The following is an example of a static class that declares two extension methods:
public static class Extensions
{
public static int ToInt32(this string s) {
return Int32.Parse(s);
}
public static T[] Slice<T>(this T[] source, int index, int count) {
if (index < 0 || count < 0 || source.Length – index < count)
throw new ArgumentException();
T[] result = new T[count];
Array.Copy(source, index, result, 0, count);
return result;
}
}
An extension method is a regular static method. In addition, where its enclosing static class is in scope, an extension method can be invoked using instance method invocation syntax (§7.6.5.2), using the receiver expression as the first argument.

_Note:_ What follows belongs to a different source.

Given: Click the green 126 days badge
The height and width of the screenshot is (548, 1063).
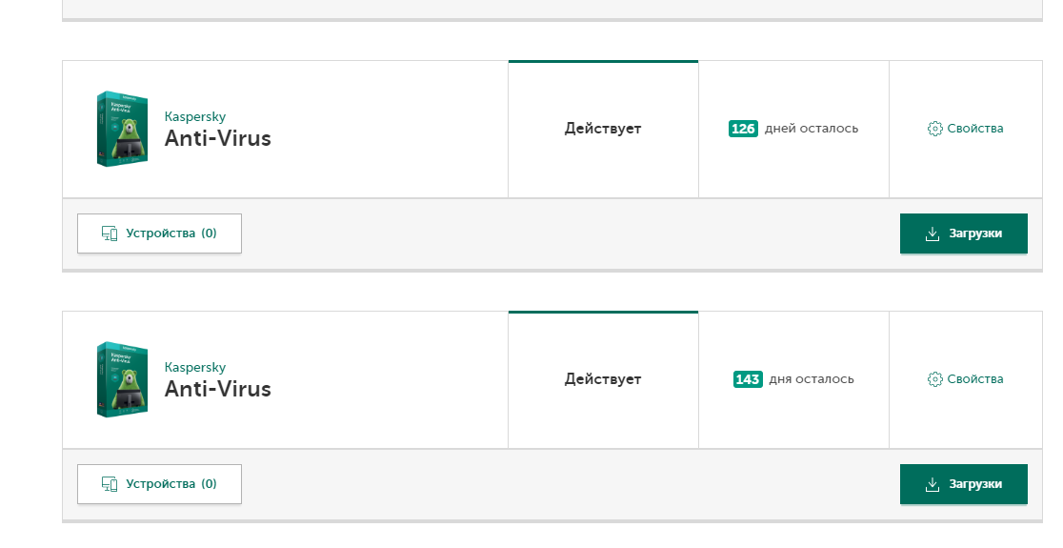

The following program uses the extension methods declared above:
static class Program
{
static void Main() {
string[] strings = { "1", "22", "333", "4444" };
foreach (string s in strings.Slice(1, 2)) {
Console.WriteLine(s.ToInt32());
}
}
}
The Slice method is available on the string[], and the ToInt32 method is available on string, because they have been declared as extension methods. The meaning of the program is the same as the following, using ordinary static method calls:
static class Program
{
static void Main() {
string[] strings = { "1", "22", "333", "4444" };
foreach (string s in Extensions.Slice(strings, 1, 2)) {
Console.WriteLine(Extensions.ToInt32(s));
}
}
}
Method body
The method-body of a method declaration consists of either a block or a semicolon.
Abstract and external method declarations do not provide a method implementation, so their method bodies simply consist of a semicolon. For any other method, the method body is a block (§8.2) that contains the statements to execute when that method is invoked.
When the return type of a method is void, return statements (§8.9.4) in that method’s body are not permitted to specify an expression. If execution of the method body of a void method completes normally (that is, control flows off the end of the method body), that method simply returns to its caller.
When the return type of a method is not void, each return statement in that method’s body must specify an expression that is implicitly convertible to the return type. The endpoint of the method body of a value-returning method must not be reachable. In other words, in a value-returning method, control is not permitted to flow off the end of the method body.
In the example
class A
{
public int F() {} // Error, return value required
public int G() {
return 1;
}
public int H(bool b) {
if (b) {
return 1;
}
else {
return 0;
}
}
}
the value-returning F method results in a compile-time error because control can flow off the end of the method body. The G and H methods are correct because all possible execution paths end in a return statement that specifies a return value.